Noch etwas mehr Code, bitte - was ist tTransfer, und wie wird es erzeugt?


----------



## HoaX (3. Mrz 2008)

der objectInputStream liest im konstruktor daten vom stream, und da kommt wohl noch nix an. warum das in umgekehrter reihenfolge geht ist mir rätselhaft


----------



## tuxedo (3. Mrz 2008)

Du kannst nicht auf beiden Seiten zuerst einen InputStream erzeugen. 

Wenn du auf der einen Seite eien InputStream bastelst, musst du auf der anderen Seite zuerst einen OutputStream basteln. 

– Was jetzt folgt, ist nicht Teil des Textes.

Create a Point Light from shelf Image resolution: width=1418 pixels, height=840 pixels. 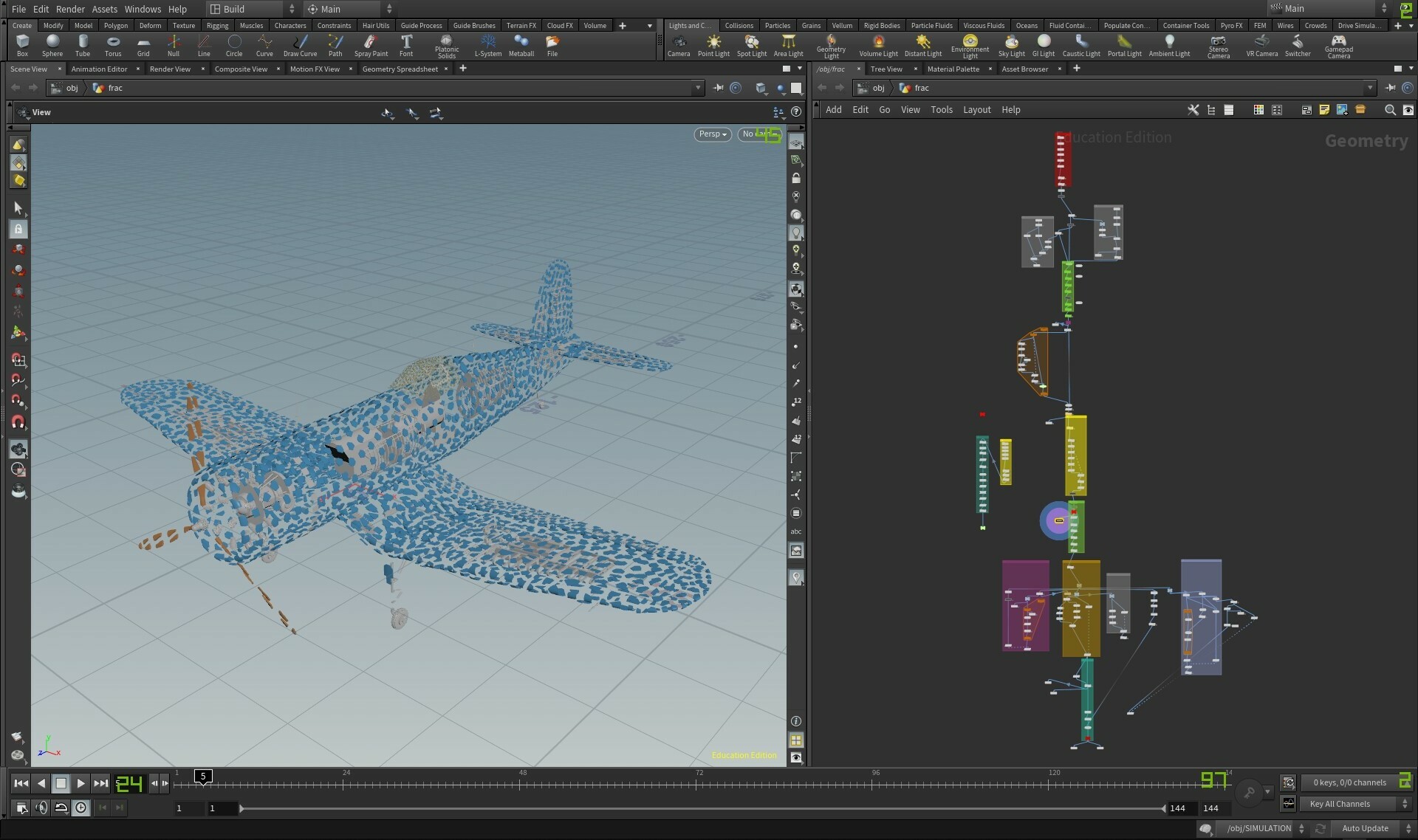[713, 45]
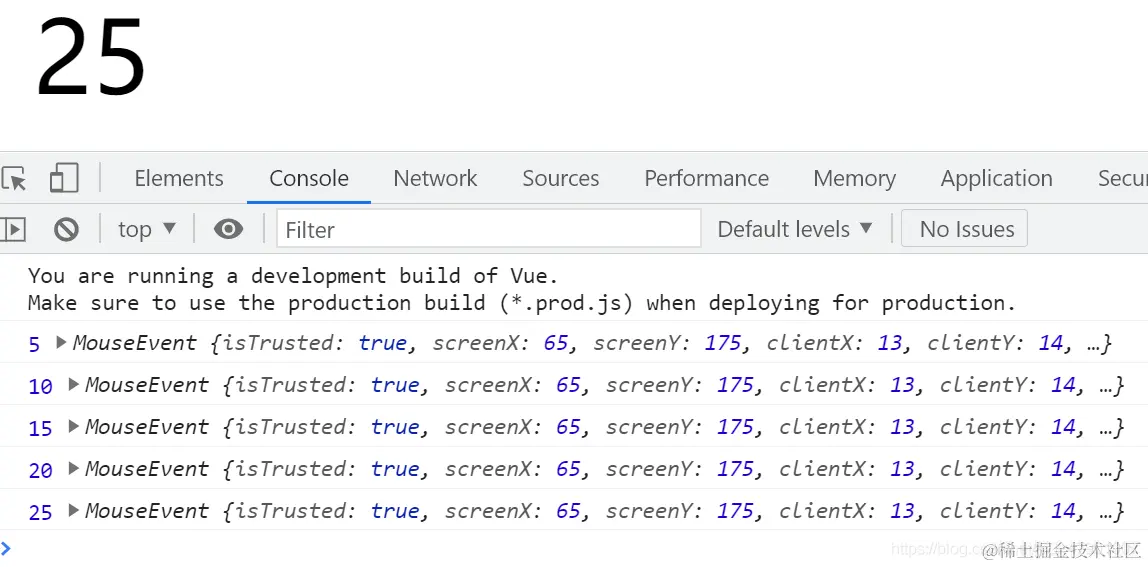Activate the inspect element picker icon

pos(13,178)
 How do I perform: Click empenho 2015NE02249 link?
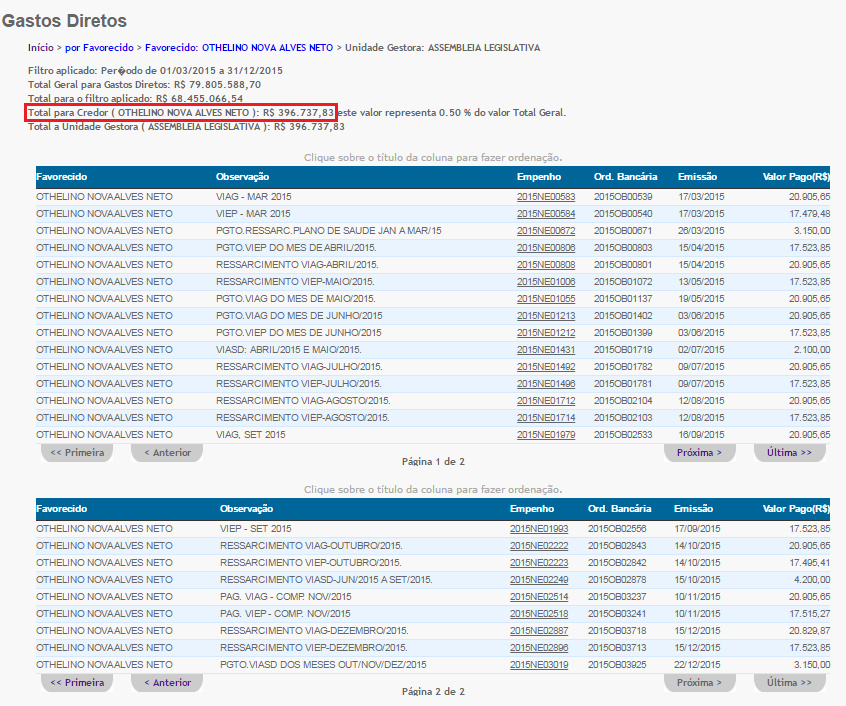[539, 579]
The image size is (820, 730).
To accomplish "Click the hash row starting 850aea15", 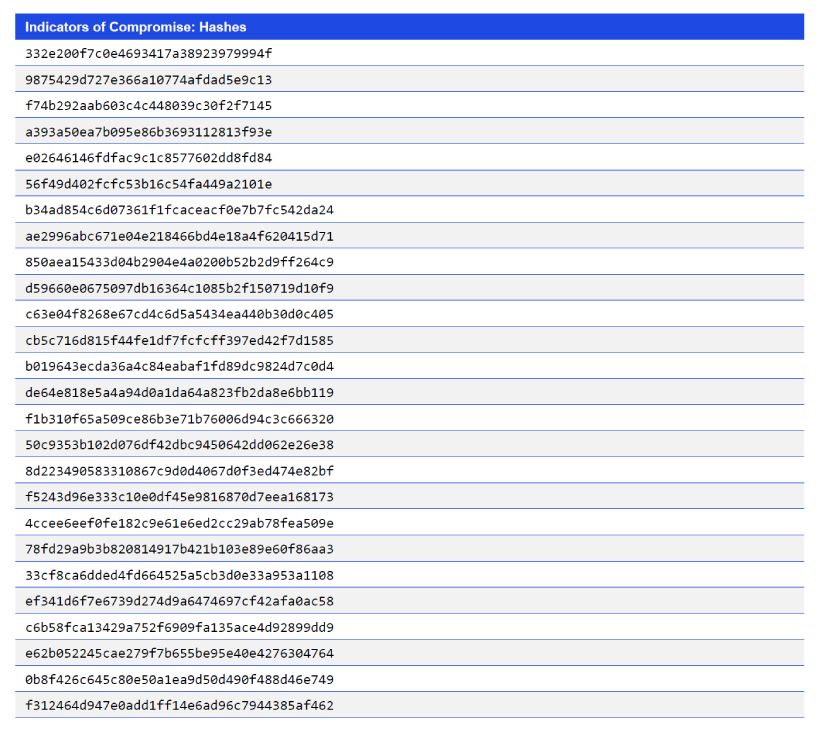I will pos(180,262).
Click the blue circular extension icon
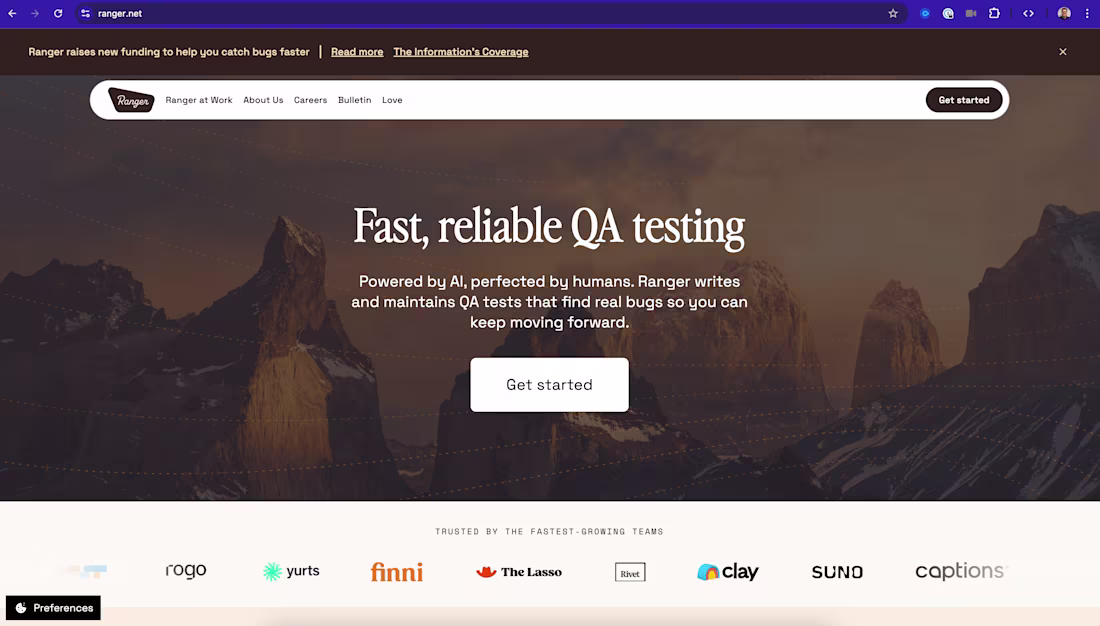Viewport: 1100px width, 626px height. [x=923, y=14]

Bei den Object*Streams wird, bevor man sie verwenden kann, intern erst ein wenig kommuniziert und Headerdaten ausgetauscht. Und wenn beide zuerst auf den jeweils anderen warten (was bei zwei Inputstreams der Fall ist), dann warten sie sich zu tode. Und wenn zuerst zwei Outputstreams erzeugt werden, sendet eder seinen Header, aber kein Schwein kriegt das mit. Genauer hab ich mir's aber noch nicht angesehen. 


- Alex


----------



## Guest (3. Mrz 2008)

Danke für die kompetente Antwort.


----------